High frequency in RPMs when include action buffer in observation space can couse problems in real hardware

piratax007 commented 4 months ago

Hello @JacopoPan,

First of all, congratulations on this wonderful repo.

Now, I'm training a policy to control a real Crazyflie, I'm using RPM as action space instead of ONE_DIM_RPM and I have success in simulation except for the RPM plot.

As you can see here:

rpms

the RMP has this high frequency that makes it useless to implement in a real drone.

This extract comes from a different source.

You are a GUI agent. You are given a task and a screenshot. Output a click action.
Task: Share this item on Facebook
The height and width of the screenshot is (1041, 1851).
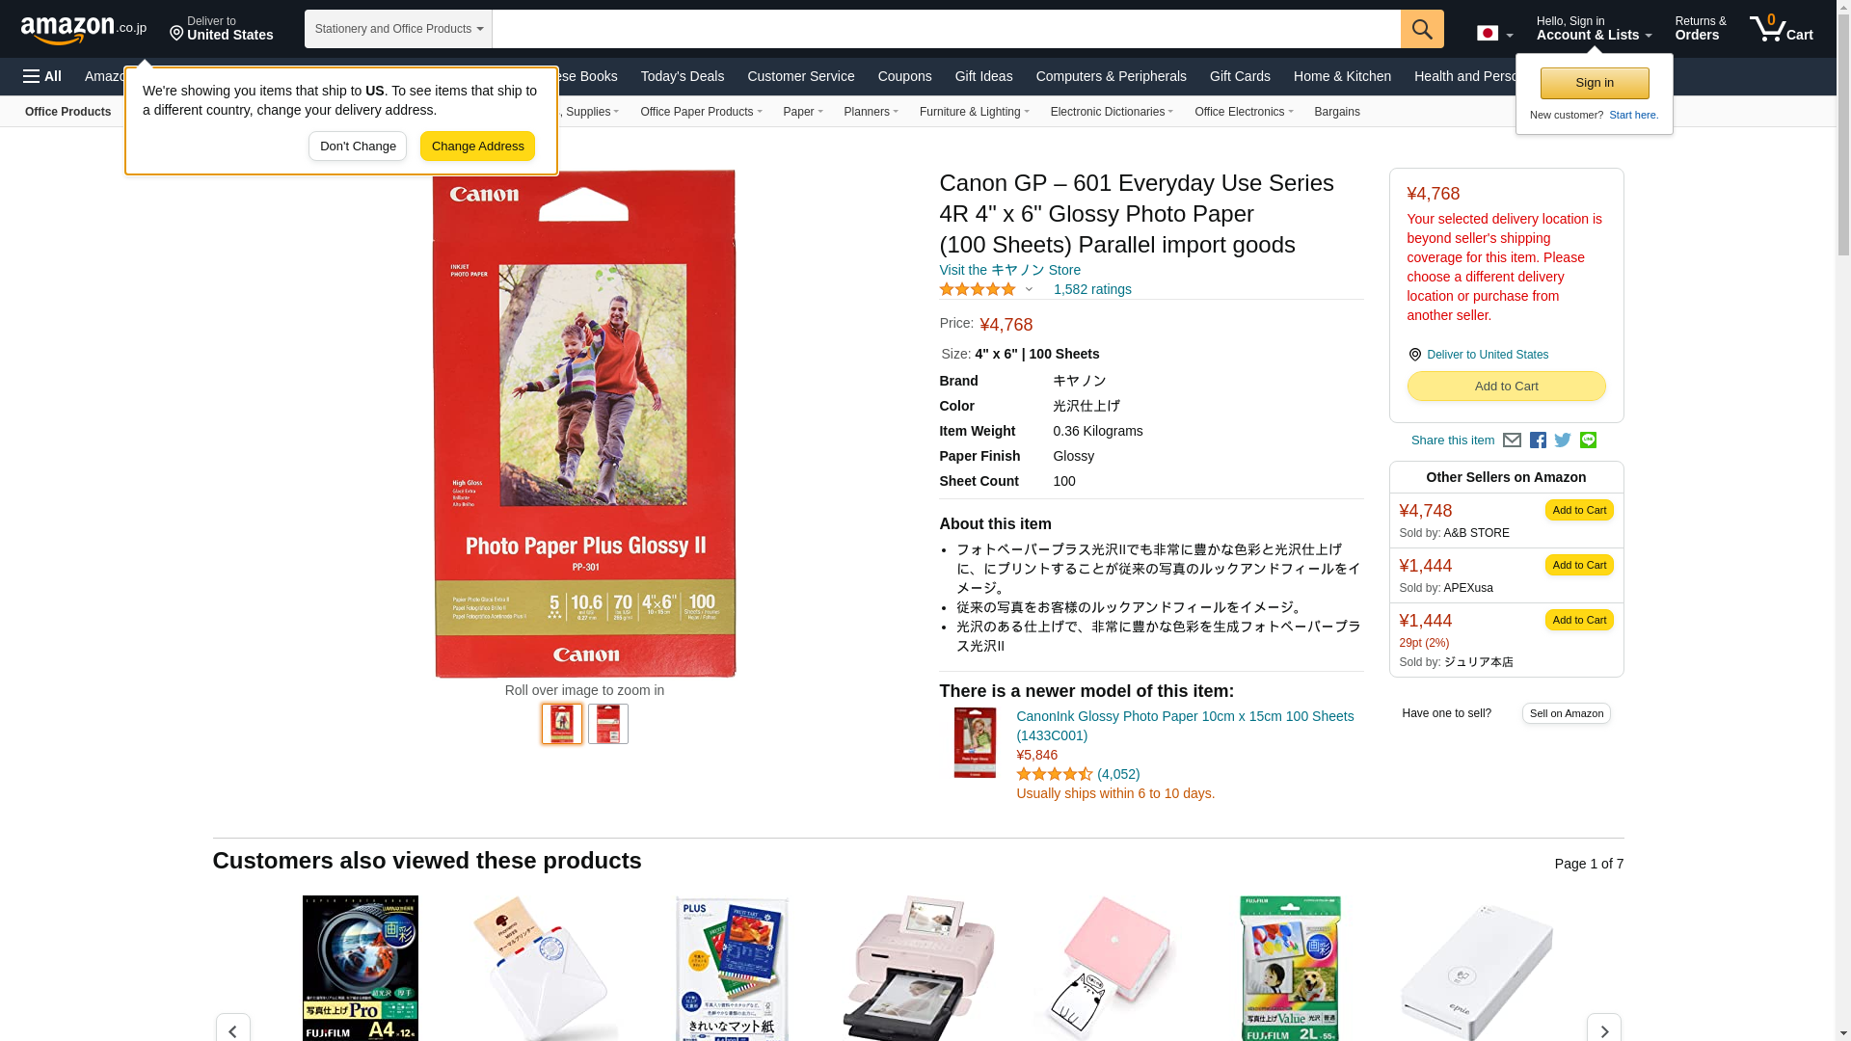tap(1538, 440)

I understand what you said in #180 "The main thing to note is that the observation contains the actions of the last .5 seconds, so increasing the ctrl freq will increase the obs space." and "The idea of the action buffer is that the policy might be better guided by knowing what the controller had done just before, the proportionality to the control frequency makes it dependent on the wall-clock only, and not the type of controller (but it might be appropriate to change that, depending on application).". Nevertheless, adding the action buffer in the observation space has as a consequence the high frequency shown before. If I remove the buffer and use only the states (12 inputs) as observation space, the drone achieves the target position and orientation (because I'm controlling yaw) and the RPM doesn't present the high frequency reported

xyz rpy rpms

Questions:

What is the difference between transferring the trained policy to a real drone, with the action buffer in the observation space and without it?
I'm trying to add a low pass filter to reduce the high frequency in the RPMs, can you help me to deduce what is the best cut-off and sample frequency to set up the filter?
In the SB3 documentation that you refer to, I cannot find anything about using this action buffer in the observation space and I have some questions about it like, how to determine the size of the buffer. As you said, the buffer's size is related to the CTRL_FREQUENCY, but why? What means CTRL_FREQUENCY? and what is the relation between CTRL_FREQUENCY and PYB_FREQUENCY and time-step? (I know that in BaseAviary.py line 481 you define the time step using PYB_FREQUENCY).
What is the frequency in which the policy interacts with the drone (send actions and receive observations and rewards)?

Thanks for your time.

JacopoPan commented 4 months ago

Hi @piratax007, apologies for the late answer.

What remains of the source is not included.